The month in question being August, I didn’t credit the blood-red leaves to seasonal change. I figured there was simply something wrong with this tree.

The color is somewhat washed out here, so one might be
forgiven for presuming this tree really has a blight.
Two evenings later, I’m walking home down the the other side of the street, and I see this. There’s something wrong with this tree, too, right?

Before this, the earliest I’ve seen leaves changing was on the 15th of August, in Anchorage, Alaska. They’re not fully gone over like the leaves on these maples, though. The edges of the leaves on the birches take on a rusty color, with bits of yellow peppering the broader surface.

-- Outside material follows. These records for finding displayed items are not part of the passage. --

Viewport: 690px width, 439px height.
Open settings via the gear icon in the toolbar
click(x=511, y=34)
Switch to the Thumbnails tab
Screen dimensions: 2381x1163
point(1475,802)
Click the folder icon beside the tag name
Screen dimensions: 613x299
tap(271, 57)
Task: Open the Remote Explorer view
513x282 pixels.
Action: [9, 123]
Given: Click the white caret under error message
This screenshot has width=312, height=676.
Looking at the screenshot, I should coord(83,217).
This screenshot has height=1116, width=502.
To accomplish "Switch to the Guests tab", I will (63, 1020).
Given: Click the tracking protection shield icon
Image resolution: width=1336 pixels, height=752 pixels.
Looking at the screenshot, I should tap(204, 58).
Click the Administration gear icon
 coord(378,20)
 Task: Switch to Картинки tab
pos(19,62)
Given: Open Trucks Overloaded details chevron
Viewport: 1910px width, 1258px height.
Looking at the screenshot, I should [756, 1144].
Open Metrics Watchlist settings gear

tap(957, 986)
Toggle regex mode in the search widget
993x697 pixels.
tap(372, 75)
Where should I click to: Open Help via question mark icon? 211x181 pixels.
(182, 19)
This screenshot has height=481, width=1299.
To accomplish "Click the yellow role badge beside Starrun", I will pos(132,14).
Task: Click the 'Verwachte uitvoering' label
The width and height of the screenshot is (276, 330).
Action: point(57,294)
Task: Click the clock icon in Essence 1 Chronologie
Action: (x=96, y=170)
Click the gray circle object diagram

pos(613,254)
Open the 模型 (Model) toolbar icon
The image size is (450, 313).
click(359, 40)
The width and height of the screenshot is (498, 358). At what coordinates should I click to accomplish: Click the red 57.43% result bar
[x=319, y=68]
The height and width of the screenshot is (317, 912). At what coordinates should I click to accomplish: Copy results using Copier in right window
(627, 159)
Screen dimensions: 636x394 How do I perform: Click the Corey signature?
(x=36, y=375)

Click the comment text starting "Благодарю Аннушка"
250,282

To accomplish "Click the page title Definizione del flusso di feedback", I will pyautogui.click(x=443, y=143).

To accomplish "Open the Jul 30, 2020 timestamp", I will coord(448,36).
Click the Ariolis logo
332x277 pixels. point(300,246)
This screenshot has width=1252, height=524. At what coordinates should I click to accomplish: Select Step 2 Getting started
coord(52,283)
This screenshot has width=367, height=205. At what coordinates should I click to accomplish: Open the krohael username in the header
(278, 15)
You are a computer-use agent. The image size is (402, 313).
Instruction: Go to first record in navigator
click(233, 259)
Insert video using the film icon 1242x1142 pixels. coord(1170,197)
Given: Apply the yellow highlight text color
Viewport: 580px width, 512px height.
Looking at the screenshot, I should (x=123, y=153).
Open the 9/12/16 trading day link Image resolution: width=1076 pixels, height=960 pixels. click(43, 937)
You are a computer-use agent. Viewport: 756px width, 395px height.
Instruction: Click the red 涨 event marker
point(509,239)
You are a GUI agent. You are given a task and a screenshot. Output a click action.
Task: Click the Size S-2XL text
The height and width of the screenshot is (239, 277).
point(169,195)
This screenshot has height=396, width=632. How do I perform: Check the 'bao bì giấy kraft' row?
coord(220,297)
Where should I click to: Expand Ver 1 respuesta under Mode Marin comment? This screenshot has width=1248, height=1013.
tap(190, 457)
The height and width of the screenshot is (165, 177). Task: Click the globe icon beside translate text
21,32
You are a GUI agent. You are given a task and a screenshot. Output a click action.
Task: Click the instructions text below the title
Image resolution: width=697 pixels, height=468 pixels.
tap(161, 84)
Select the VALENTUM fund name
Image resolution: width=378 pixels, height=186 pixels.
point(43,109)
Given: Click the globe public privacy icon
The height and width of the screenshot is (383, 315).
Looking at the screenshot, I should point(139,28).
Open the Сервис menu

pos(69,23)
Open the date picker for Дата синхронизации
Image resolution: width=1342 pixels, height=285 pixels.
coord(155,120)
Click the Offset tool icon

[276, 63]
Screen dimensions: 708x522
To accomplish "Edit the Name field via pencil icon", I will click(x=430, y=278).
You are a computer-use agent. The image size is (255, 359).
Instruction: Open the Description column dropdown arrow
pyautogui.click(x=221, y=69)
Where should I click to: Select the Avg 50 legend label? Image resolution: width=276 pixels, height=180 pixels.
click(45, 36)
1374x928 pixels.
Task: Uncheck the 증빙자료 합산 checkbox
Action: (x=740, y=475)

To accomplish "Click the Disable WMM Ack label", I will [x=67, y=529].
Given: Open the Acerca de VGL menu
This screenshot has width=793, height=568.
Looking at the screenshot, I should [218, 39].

The color change accelerates rapidly, however, and peaks on the next to the last weekend in September. After that one spectacularly golden Saturday, the glorious reds and yellows all fade to dead, dull brown before they begin dropping from their branches in volume. When you wake up on the first of October, it’s nothing but knotty, skeletal fingers reaching for frigid gray skies fattening with the first snow.

Autumn as most of us know and love it lasts for a little over six weeks. This schedule was rigidly adhered to for all the turnings I witnessed from 2001 through 2003.

There are many differences to be observed between Anchorage and where I am now. Anchorage is high latitude; Monte Vista is high altitude. Anchorage is a boreal swamp built on the accumulated debris of the erosion of the Chugach Mountains into Cook Inlet. Monte Vista is an alpine desert. Every factor that determines how the leaves change color and fall—the light, the air, the soil, and water quality— is different.

The third day of August, and I’m like, “Are you kidding me?”






At least autumn in Colorado’s San Luis Valley is good through Thanksgiving. One thing I did pick up on during my first fall here last year is that every individual tree seemed to run on its own schedule. Some were indeed bare by the first of October, while others were just getting started on their change. But there will be color through November.

Meanwhile, it’s already cool enough in the mornings that I need to wear my heavy winter robe. Soon these windows will be closed at night. It’s been a breathtakingly brief summer.